EXTRACTED RECORDS section start

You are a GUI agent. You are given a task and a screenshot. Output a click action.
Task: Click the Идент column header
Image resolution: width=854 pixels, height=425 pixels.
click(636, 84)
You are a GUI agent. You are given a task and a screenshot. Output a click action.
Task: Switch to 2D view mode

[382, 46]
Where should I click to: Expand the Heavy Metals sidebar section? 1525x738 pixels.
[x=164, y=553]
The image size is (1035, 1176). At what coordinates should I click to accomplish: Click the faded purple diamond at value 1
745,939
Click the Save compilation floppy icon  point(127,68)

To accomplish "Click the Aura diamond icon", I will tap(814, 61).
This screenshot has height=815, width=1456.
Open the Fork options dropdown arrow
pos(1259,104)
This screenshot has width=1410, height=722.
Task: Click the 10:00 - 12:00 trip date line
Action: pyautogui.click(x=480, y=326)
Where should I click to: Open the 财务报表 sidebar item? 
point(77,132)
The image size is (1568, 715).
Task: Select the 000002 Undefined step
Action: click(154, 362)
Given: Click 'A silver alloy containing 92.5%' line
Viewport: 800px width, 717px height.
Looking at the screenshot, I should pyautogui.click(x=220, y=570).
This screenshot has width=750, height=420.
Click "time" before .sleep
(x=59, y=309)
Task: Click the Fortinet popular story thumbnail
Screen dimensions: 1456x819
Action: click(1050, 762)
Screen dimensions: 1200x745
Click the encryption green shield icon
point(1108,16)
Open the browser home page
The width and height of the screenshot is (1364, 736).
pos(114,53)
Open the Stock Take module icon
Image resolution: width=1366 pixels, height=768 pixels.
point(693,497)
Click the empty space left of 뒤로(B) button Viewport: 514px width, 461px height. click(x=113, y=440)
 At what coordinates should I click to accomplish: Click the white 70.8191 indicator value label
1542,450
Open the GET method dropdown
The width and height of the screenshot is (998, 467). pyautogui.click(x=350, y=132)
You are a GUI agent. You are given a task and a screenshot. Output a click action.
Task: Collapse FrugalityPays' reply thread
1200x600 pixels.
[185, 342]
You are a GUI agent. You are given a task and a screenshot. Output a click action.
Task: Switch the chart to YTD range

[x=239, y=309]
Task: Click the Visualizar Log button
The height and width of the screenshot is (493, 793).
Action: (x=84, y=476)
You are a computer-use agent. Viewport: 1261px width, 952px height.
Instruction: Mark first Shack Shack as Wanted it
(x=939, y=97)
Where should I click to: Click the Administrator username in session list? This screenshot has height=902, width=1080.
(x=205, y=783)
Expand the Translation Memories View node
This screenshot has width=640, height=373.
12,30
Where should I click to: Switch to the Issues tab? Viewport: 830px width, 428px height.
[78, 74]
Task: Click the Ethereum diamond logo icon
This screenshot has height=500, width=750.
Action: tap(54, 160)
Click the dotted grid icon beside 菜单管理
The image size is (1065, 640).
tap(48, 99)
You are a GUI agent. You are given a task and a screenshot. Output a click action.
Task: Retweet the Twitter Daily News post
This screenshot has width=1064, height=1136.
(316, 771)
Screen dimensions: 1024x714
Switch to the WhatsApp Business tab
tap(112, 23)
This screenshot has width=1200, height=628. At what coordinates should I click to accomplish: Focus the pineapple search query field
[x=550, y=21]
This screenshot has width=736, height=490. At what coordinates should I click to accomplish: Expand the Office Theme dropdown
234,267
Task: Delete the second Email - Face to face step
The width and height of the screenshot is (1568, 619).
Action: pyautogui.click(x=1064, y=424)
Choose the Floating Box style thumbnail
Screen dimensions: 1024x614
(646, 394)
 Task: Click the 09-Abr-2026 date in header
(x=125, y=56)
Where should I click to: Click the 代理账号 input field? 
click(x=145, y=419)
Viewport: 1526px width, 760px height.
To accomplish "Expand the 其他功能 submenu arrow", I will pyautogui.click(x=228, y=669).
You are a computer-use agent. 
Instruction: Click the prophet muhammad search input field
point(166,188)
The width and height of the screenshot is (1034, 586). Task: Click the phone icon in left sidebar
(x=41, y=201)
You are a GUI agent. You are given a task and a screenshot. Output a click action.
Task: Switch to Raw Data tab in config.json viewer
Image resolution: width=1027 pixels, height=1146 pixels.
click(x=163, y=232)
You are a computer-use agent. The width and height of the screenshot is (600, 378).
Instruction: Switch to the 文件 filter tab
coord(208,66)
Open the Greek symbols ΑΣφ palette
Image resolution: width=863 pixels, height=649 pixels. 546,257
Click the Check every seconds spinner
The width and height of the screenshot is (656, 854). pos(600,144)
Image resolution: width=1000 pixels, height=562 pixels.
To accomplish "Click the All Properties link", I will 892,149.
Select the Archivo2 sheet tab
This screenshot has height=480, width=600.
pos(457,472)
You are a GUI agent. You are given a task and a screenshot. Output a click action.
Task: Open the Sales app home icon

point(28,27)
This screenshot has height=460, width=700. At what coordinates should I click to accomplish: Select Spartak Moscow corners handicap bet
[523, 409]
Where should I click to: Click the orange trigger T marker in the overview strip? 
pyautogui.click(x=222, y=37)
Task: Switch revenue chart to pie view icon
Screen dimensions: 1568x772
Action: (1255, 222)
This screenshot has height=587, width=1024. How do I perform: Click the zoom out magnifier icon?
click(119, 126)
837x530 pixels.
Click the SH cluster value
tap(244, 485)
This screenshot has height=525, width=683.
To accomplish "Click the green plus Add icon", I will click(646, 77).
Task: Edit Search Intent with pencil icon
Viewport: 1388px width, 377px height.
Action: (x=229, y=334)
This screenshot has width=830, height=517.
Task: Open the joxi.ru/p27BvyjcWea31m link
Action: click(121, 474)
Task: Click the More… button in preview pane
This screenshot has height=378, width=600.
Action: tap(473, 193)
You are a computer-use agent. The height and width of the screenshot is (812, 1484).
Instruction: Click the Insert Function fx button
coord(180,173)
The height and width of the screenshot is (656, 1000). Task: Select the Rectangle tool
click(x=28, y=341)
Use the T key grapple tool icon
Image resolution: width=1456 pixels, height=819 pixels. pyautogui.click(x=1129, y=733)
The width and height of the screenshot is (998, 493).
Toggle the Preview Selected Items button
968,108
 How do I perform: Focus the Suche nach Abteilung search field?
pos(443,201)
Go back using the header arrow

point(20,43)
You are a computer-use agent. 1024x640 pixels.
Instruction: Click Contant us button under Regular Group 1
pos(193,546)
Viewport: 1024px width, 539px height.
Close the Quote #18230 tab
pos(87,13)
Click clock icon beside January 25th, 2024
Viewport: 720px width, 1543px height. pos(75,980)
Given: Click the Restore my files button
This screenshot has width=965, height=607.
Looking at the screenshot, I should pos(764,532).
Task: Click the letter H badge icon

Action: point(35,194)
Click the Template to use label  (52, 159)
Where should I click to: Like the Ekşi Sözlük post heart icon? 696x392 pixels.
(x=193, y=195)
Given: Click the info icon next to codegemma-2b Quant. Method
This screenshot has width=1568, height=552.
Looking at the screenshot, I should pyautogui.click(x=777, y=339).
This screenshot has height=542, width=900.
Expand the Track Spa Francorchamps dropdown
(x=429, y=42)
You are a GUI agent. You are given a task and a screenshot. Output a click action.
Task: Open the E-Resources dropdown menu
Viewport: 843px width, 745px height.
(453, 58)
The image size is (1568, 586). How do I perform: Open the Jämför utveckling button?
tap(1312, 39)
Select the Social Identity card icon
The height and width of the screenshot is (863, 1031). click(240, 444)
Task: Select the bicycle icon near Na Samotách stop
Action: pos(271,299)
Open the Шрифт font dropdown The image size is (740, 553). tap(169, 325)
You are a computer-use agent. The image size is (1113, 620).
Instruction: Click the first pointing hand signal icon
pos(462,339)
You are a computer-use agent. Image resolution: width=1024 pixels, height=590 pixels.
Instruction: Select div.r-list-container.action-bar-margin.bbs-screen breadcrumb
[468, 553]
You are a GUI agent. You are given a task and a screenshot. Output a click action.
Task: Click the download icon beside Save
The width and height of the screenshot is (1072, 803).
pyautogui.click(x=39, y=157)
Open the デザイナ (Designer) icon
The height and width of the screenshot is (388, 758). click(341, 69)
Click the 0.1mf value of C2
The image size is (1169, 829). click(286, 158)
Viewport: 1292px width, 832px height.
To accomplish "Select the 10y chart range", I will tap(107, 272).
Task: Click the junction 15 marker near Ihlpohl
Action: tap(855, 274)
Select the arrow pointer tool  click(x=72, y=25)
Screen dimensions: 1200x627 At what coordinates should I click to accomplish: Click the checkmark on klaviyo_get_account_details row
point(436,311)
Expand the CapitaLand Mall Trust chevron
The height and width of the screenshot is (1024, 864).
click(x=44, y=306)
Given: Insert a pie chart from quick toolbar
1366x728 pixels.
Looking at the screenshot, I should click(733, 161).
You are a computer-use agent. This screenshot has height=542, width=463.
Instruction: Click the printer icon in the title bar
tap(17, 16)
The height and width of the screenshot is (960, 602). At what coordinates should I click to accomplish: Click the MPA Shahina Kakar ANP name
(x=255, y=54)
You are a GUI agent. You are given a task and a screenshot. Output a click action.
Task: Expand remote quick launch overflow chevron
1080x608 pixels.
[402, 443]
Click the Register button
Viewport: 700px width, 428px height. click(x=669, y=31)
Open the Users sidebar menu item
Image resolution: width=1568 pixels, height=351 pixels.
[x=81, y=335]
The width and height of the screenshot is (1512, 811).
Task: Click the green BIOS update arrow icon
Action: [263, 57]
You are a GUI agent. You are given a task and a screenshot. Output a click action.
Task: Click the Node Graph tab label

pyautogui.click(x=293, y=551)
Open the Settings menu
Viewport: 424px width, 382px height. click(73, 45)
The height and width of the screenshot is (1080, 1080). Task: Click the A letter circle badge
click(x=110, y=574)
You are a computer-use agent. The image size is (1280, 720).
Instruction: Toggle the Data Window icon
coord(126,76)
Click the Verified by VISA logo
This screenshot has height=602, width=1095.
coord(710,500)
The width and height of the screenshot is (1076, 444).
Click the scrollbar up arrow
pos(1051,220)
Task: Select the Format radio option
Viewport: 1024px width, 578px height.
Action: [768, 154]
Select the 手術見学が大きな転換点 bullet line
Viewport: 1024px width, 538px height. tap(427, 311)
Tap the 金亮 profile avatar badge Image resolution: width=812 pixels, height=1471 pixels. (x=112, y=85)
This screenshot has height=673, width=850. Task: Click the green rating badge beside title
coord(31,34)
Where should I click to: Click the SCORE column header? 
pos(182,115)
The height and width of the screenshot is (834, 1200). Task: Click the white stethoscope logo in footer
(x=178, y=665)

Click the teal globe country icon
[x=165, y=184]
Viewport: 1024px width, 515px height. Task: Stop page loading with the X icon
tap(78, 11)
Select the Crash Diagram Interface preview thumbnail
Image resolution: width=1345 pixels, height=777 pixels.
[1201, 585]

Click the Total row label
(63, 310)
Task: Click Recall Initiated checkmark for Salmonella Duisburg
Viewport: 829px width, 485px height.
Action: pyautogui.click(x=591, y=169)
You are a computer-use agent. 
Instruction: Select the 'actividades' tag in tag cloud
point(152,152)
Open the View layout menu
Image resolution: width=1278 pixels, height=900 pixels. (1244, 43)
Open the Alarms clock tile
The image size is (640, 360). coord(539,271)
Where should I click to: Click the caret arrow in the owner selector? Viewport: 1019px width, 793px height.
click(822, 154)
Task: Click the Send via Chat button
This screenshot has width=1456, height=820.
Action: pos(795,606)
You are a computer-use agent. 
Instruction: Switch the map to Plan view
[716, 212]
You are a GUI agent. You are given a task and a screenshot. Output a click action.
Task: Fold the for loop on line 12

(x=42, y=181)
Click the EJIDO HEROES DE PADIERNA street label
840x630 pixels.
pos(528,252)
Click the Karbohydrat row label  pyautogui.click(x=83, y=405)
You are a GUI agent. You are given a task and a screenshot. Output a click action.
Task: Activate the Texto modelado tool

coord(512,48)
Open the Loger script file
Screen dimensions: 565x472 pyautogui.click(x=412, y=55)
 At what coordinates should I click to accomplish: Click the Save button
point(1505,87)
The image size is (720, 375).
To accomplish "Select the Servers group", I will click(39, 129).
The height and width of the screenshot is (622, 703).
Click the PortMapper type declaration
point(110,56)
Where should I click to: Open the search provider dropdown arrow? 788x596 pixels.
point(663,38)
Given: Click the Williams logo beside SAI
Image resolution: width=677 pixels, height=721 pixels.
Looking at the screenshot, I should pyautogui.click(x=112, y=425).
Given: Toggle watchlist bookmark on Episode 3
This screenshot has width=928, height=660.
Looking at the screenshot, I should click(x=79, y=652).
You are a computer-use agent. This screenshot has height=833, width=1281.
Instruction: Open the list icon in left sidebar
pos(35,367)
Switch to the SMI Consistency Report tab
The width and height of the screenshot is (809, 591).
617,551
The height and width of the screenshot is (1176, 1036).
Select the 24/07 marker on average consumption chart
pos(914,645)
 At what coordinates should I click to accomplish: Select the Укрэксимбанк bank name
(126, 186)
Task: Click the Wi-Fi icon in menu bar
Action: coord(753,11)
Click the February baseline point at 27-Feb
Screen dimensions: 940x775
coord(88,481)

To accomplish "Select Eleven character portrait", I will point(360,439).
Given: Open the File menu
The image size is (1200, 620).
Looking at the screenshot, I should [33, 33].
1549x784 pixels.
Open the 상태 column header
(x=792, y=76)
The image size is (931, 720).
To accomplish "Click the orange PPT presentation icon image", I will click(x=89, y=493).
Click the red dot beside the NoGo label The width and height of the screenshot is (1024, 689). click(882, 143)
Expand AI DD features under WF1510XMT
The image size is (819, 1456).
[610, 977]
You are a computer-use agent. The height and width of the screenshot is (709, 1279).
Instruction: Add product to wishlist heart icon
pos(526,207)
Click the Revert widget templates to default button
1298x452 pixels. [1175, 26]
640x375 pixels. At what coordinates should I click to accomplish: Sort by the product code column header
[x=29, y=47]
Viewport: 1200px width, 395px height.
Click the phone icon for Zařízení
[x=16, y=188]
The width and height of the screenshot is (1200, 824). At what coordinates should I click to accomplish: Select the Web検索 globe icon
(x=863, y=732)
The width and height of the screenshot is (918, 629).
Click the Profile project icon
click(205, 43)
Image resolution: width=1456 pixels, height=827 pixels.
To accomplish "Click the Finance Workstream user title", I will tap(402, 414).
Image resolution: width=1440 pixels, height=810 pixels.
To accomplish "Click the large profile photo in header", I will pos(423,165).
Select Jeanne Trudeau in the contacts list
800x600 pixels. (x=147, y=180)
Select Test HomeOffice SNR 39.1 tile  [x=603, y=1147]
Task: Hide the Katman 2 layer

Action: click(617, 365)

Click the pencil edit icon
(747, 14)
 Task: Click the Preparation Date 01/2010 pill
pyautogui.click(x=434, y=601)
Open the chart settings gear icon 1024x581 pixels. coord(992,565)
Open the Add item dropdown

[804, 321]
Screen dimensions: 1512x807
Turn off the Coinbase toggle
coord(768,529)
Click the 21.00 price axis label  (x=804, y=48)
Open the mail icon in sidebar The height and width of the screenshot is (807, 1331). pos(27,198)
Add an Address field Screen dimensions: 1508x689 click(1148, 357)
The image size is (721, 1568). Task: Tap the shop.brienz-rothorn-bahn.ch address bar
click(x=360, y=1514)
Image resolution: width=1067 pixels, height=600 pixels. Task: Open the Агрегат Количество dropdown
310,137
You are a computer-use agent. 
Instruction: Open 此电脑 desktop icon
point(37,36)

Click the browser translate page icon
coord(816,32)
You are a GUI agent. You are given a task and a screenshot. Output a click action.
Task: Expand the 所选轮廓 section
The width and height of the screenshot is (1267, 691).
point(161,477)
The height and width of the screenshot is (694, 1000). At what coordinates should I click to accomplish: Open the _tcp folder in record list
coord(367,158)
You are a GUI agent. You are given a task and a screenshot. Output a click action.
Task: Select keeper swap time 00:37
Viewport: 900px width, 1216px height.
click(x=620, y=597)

EXTRACTED RECORDS section end

■ AIM OF THE EXERCISE
How many of the listing's lines contain "quick"? Respond with a single number and nothing else.

■ FINISHED EXERCISE
2